Partiva dalle esperienze concrete quotidiane per trasformarle in scoperta e occasione di conoscenza. Possiamo definirlo, a pieno titolo, un antagonista, ante litteram, dell'apprendimento mordi e fuggi del «googolare» contemporaneo. E qui torniamo al presente. Come ogni anno il mondo della scuola si interroga e si divide sulle azioni da intraprendere per regolamentare l'utilizzo del cellulare in classe. Si va dai divieti drastici alle linee più permissive, con una consapevolezza unanime: la dipendenza da telefonino è cresciuta in modo esponenziale dopo la pandemia e non solo nei giovani. Con risvolti inquietanti, come insegna la cronaca recente. In un liceo di Latina, è passata la linea dura: cellulari ritirati per tutto il tempo di permanenza a scuola (per ben cinque ore filate, pensate un po') dopo gli episodi di cyberbullismo segnalati nel primo mese di lezioni. La rivolta degli studenti è stata immediata, con tanto di rissa causata da genitori e parenti, sedata solo con l'intervento della polizia.
Intendiamoci, non è una novità che squilli, chat e messaggi siano vietati durante le lezioni, ma ora sempre più istituti diventano phone-free, ultima frontiera per arginare questa schiavitù. Il dilemma, irrisolto, si ripropone: far sparire del tutto lo smartphone o insegnare a usarlo in modo corretto? Da un lato sembra impossibile chiedere ai ragazzi un distacco dal telefonino per tutta la mattinata, dall'altro è fondamentale indurli a riguadagnare l'attenzione e la concentrazione al lavoro in classe, al piacere di ritrovare lo sguardo degli altri. Per i più pessimisti, dire che bisogna insegnare a usare questo strumento è, ormai, una pura illusione. Basta guardare la corsa forsennata dei ragazzi al momento di riprendere l'oggetto del desiderio: sono ancora più attratti, in preda agli effetti dell'astinenza. Chi studia il fenomeno, non a caso, parla di droga. I cellulari hanno un potere di iperstimolazione e di distrazione molto elevato. Non solo.
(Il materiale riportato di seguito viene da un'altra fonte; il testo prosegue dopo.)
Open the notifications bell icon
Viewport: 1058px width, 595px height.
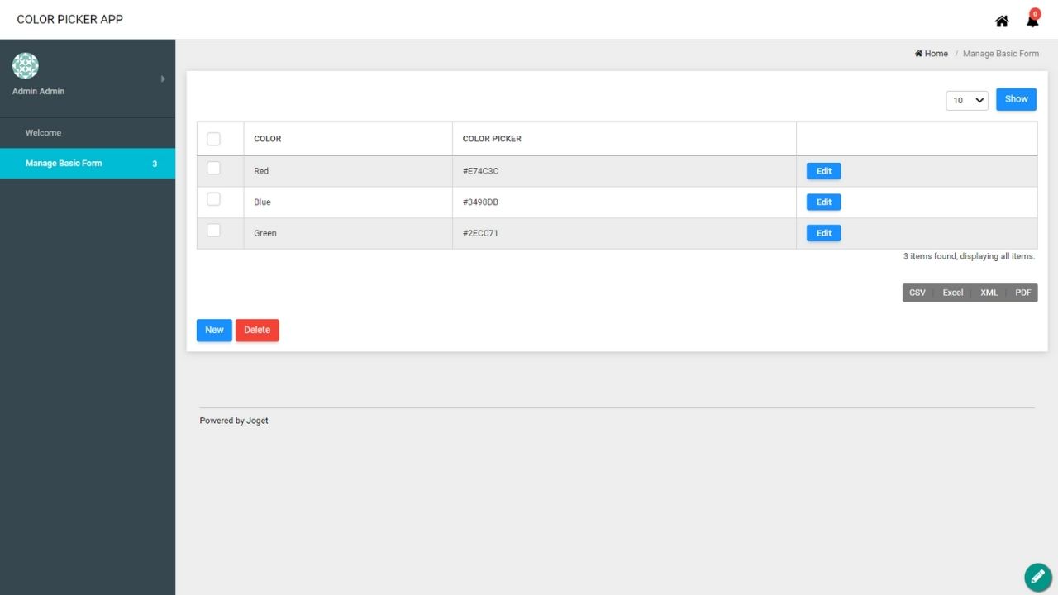pos(1032,21)
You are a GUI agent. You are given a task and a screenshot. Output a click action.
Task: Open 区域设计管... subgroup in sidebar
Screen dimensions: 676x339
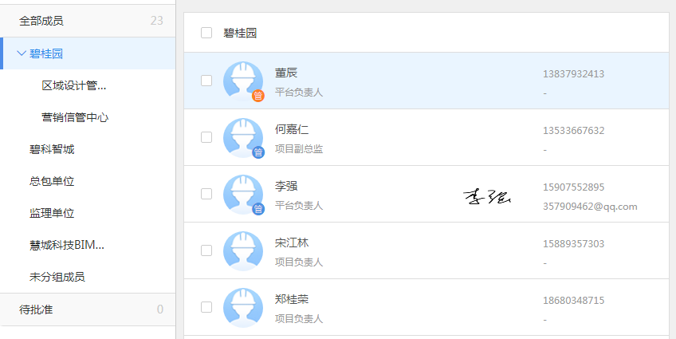pos(74,85)
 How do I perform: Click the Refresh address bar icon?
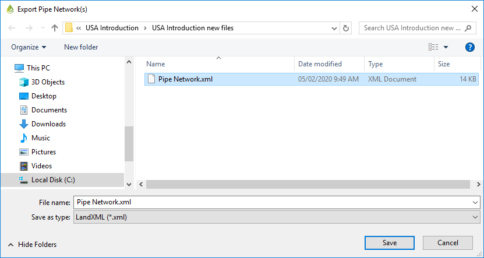click(347, 28)
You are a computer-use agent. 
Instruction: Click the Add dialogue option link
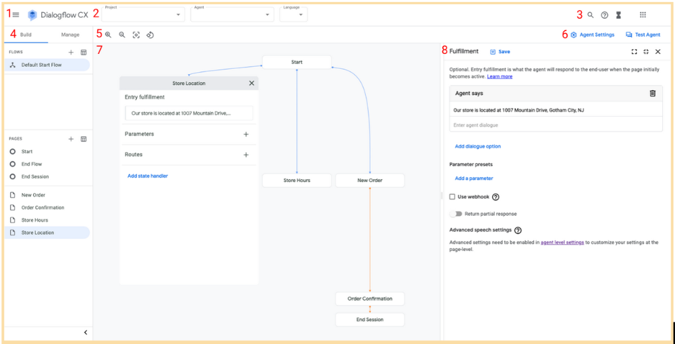(478, 146)
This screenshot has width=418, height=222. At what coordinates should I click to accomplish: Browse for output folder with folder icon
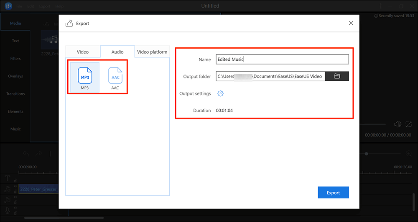click(337, 76)
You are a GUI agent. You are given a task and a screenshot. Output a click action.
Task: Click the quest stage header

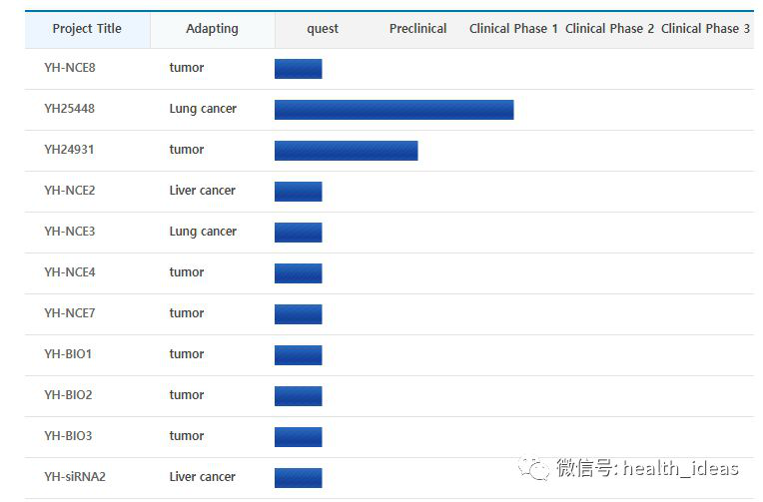(x=323, y=29)
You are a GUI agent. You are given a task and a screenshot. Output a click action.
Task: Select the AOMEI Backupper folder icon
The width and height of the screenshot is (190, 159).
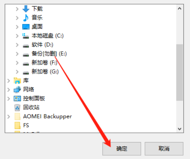click(x=17, y=117)
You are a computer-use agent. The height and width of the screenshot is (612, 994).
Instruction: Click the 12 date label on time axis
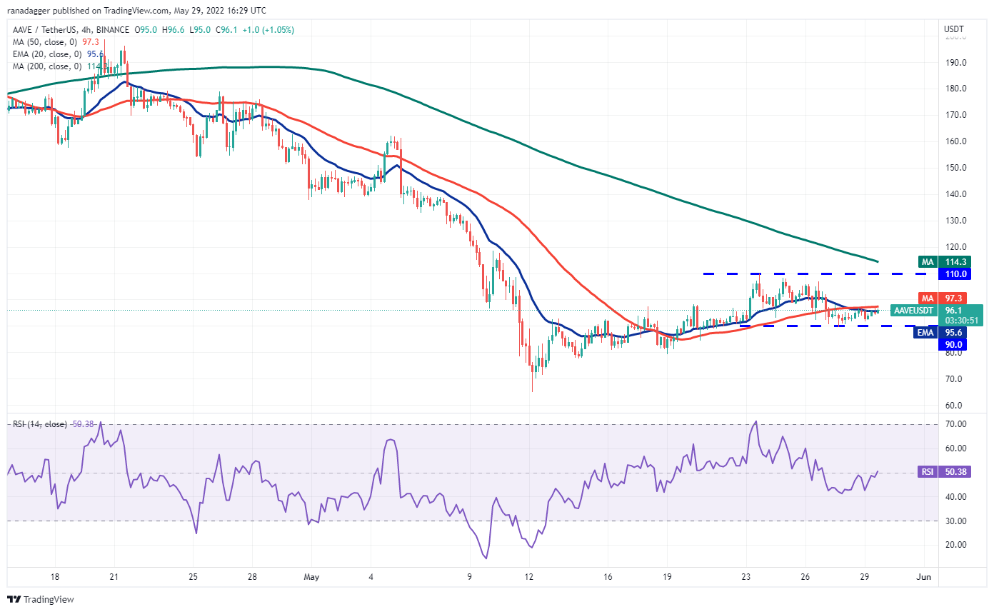coord(529,576)
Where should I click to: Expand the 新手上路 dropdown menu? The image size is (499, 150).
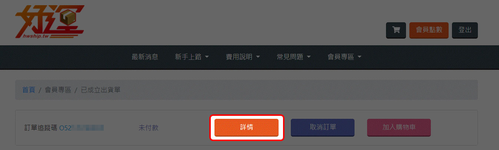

Offrono continuamente alternative più gratificanti nell’immediato, ostacolando il processo di concentrazione e l’utilizzo delle funzioni cognitive complesse. Vietarli a scuola comporta un netto calo dell'aggressività – ben venga se pensiamo agli ultimi episodi accaduti a Parma -, ma anche un aumento di capacità cognitive, memoria e attenzione e, soprattutto, favorisce le relazioni. Detto questo e nonostante le evidenze, il fronte di chi vuole il telefonino in aula è piuttosto ampio, perché è del tutto sbagliato demonizzare uno strumento che, volente o nolente, è diventato parte integrante della vita degli studenti, con le sue funzioni connaturate con le abitudini stesse dei ragazzi, alcune oggettivamente di grande utilità.
Il problema resta e perseguita dirigenti e insegnanti da anni: esiste una terza via fra il «sequestro» mattutino dello smartphone e il delirio compulsivo che devasta attenzione e didattica, quando questo è lasciato in mano agli studenti? In altre parole, come si fa a privare gli adolescenti di uno strumento che è il grimaldello della loro vita quotidiana, l’oggetto – prezioso e al contempo scontato - che intermedia, sovrappone e cuce fra loro i diversi livelli dell’esistenza? E al tempo stesso, come si riesce a tutelare la dignità di una mattina d’insegnamento che merita il giusto raccoglimento, una decente soglia d’attenzione e quel poco di rispetto che ancora si deve a un’aula scolastica, il primo e forse unico investimento sul nostro futuro? Alberto Manzi aveva ragione, non è mai troppo tardi per imparare: il sapere inteso come educazione al pensare, libertà e liberazione per sé e gli altri.